>> Begin Source document

Tom Silver, senior vice president for North America at Dice Holdings Inc is quoted in the article:

"Demand is growing for people who know specialized programming languages like Ruby on Rails and AJAX"

So clearly clueful recruitment is not a skill in demand.


Having spoke with the press, I give him a lot of latitude on that one.

There are lots of explanations that come to my mind before I'd assume he's clueless.


Right. People don't realize it, but quotes are not "quotes", because most people do not naturally speak in flawlessly edited quotable soundbites.

It probably sounded like:

Interviewer: So what, uh, do you see as the big, you know, trends in the coming year? In the industry?

Interviewee: Well, I think, you know, there's something of a t-trend towards specialization.

Interviewer: You mean in programming lang--

Interviewee: Exactly. Languages, specialized techniques, you know, Rails, AJAX, all that jazz.


Exactly. And even when the person does manage to speak in a perfect soundbite, they're often talking to somebody who isn't an expert, and it might well get screwed up during transcription, writing or editing.

The first time I talked to a reporter, the reporter swapped my descriptions of opportunities and threats, so I looked like I had absolutely no understanding of the market at all. After that, I started taking "quotes" with a much larger grain of salt.


It's so refreshing and simplifying to look at what people need - what is actually useful and helpful to them - rather than what is technically "cool" at the moment.


Anyone else notice that their "6 hottest skills" cover nearly everything?


No sysadmins or DBAs to implement and operate all these new systems? Seems a bit strange and undermines the rest of the article.

>> End Source document

__The tasks__.
**A)** In the forum discussion, restate the paragraph beginning "The first time I talked to a reporter" in two shorter sentences, keeping its main facts.
**B)** Add the next comment to the forum discussion, picking up after its final remark.

>> Begin Provided information

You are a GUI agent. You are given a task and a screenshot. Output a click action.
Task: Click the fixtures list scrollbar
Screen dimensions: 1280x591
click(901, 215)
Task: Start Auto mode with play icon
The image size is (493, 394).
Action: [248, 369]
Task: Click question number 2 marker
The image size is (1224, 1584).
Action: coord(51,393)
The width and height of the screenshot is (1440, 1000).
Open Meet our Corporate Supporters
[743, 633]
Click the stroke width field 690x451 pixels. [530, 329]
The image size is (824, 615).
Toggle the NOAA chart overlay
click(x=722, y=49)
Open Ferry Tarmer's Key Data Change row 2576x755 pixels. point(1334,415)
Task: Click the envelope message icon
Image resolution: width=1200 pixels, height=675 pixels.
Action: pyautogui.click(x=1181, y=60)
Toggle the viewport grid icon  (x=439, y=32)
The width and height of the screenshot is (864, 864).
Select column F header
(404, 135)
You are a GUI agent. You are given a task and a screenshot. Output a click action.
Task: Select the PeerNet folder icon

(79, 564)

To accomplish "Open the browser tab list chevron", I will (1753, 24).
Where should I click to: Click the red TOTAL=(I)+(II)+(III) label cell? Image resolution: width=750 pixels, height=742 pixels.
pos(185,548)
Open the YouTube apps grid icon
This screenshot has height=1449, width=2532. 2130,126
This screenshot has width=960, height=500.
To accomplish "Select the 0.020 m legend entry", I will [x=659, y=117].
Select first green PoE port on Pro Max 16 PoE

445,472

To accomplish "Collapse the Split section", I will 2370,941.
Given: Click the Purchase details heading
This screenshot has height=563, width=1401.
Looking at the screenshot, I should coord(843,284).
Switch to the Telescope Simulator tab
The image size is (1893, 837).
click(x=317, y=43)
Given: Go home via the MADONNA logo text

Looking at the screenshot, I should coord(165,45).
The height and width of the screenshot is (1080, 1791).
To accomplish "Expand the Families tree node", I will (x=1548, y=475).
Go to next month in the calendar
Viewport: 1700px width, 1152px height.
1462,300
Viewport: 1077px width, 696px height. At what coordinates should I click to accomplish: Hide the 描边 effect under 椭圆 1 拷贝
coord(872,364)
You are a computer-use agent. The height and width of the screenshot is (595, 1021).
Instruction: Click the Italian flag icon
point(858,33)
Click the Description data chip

>> End Provided information

__Per-task answers__.
**A)** In the writer's first conversation with a reporter, the descriptions of opportunities and threats were swapped, which made the writer seem to know nothing about the market. Since then, the writer has treated press quotes with much more skepticism.

**B)**
"He also needs developers with open-source expertise -- a rare talent, he says" - Shane Kilgore

Surely OSS developers aren't particularly rare beasts. But perhaps they don't want to talk to him. That and the bit about AJAX the programming language make me think these folks are barking up the wrong trees.


It is pretty rare. If you hire someone with, I dunno, 5 years experience in industry X (where I mean an actual industry, not "the web industry") the chances that they were using what most people would understand as open source are pretty low. I mean, using bash as your shell or emacs or whatever doesn't count - no-one gets paid for their amazing shell and text editing skills...


Is it just me or is Performance Tuning distinctly missing from this list?


It kind of scary that tech support is #2... I still have nightmares.


As someone who does tech support for a living, I'm thrilled that it's #2. This is a job I enjoy doing and that, I believe, serves a useful purpose. Pity too many companies that supply tech support believe it's best done for pennies on the dollar somewhere else (on the basis that it's a "cost center"). The value of a company backing its products with knowledgeable, helpful staff, especially when it's accessible to the small-to-medium business market, is incredibly high.

I also like doing help desk work, so maybe I'm just crazy.


Crazy in a good way! Thank god for people like you!

Like many people here I've done my dues in tech support and I know what you mean about the difference between genuinely trying to help and train people, and providing minimal "cost centre" level support. Maybe I would like the first kind. Never seen it though.